§ The task:
From the records below, print only the part that opens with the line containing "Image resolution: width=1512" and closes with the line containing "the gear icon"; omit the pictures.

§ Provided information:
.....

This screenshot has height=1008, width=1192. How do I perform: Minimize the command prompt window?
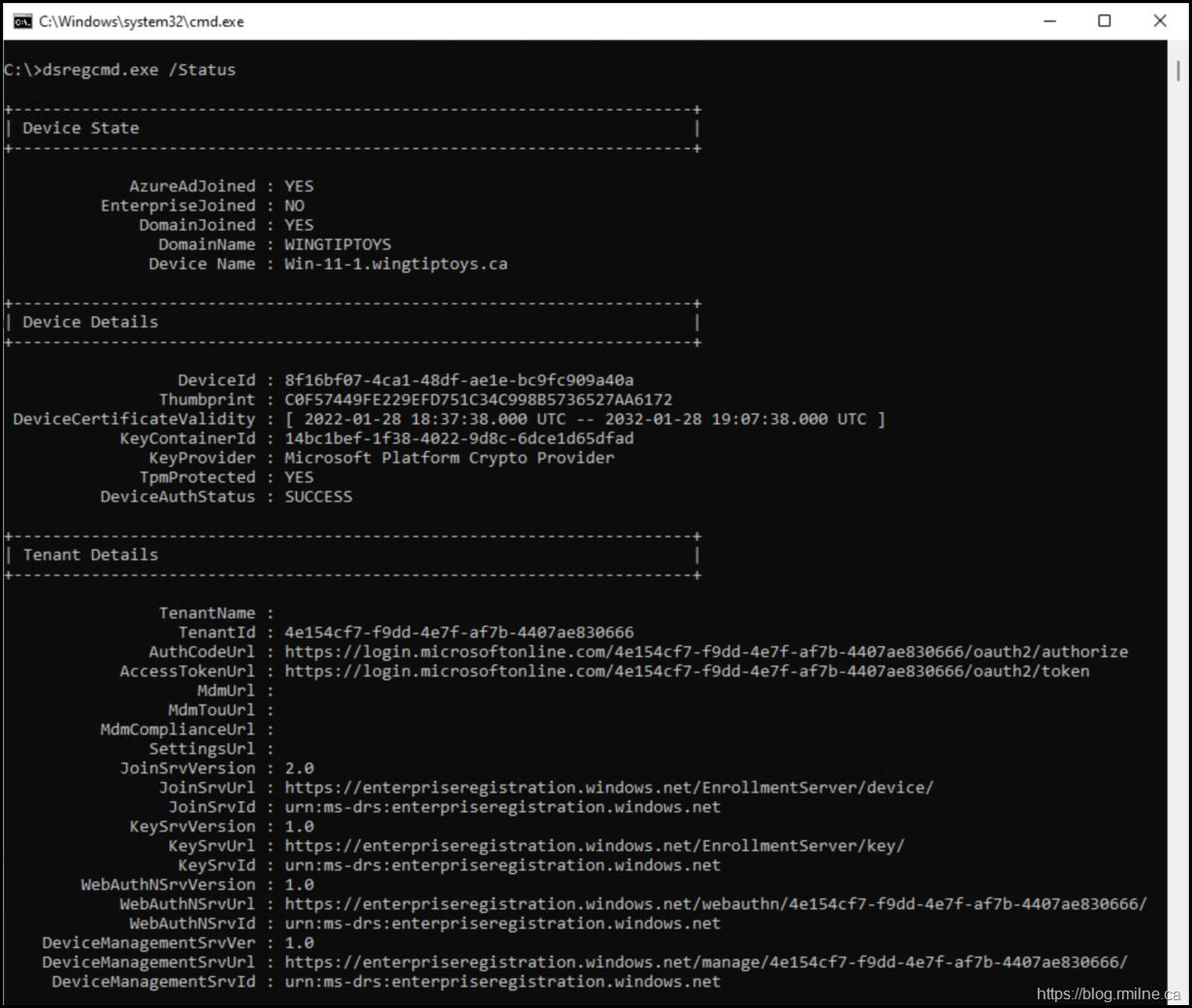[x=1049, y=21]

.....

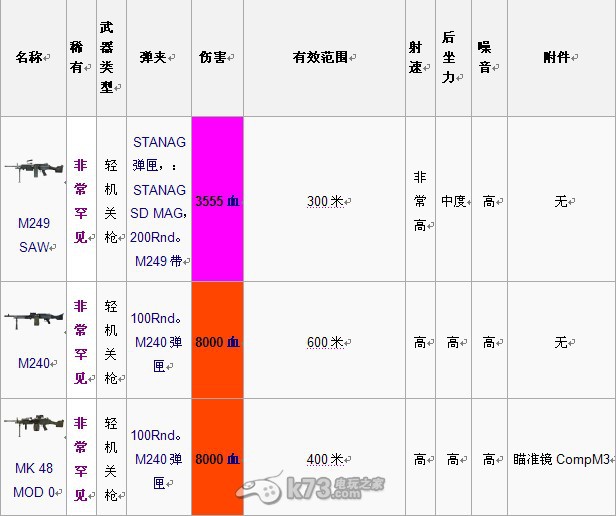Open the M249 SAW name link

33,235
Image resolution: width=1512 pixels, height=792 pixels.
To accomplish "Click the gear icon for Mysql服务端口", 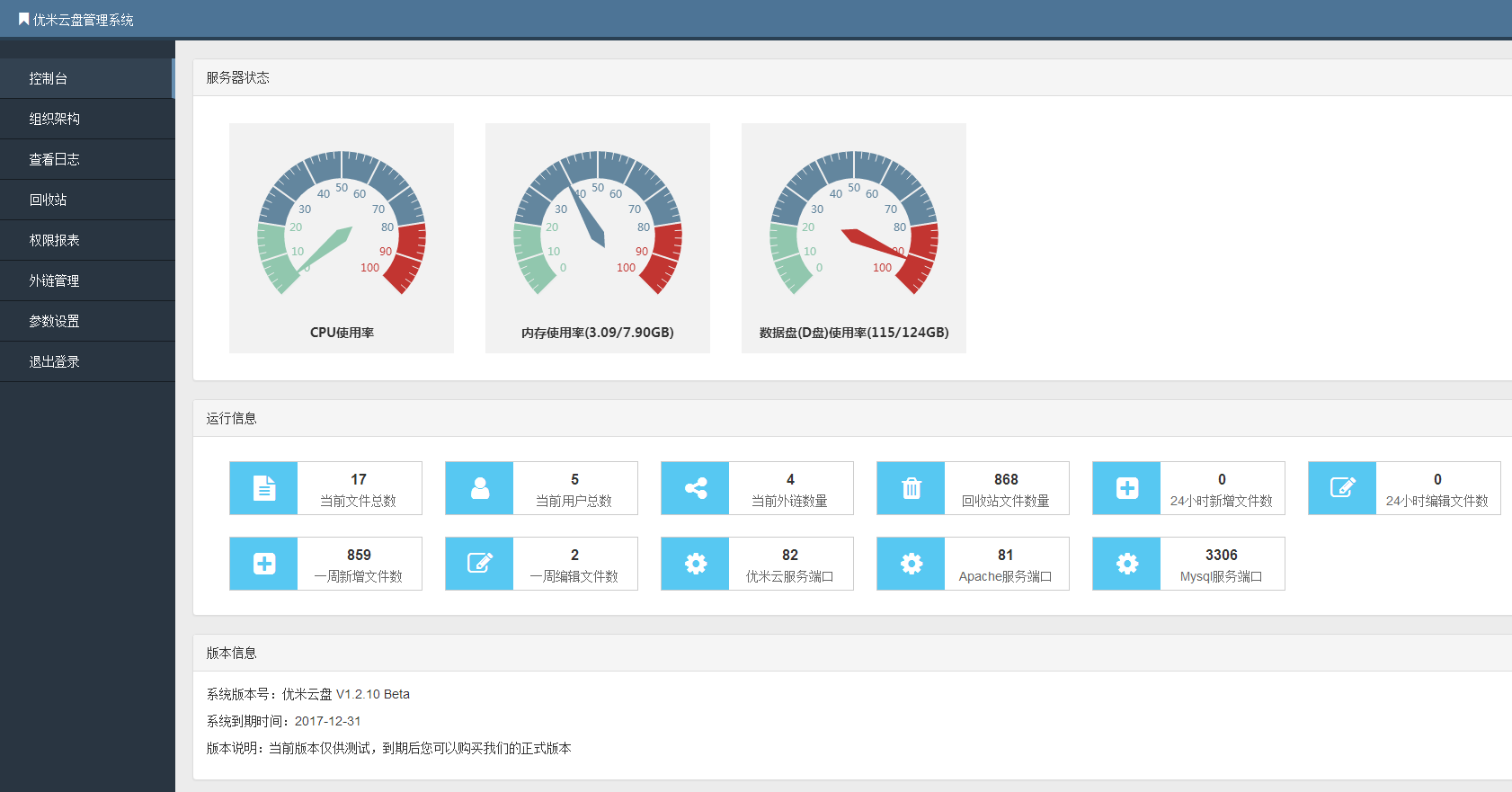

.....

§ Result of the task:
Image resolution: width=1512 pixels, height=792 pixels.
To accomplish "Click the gear icon for Mysql服务端口", 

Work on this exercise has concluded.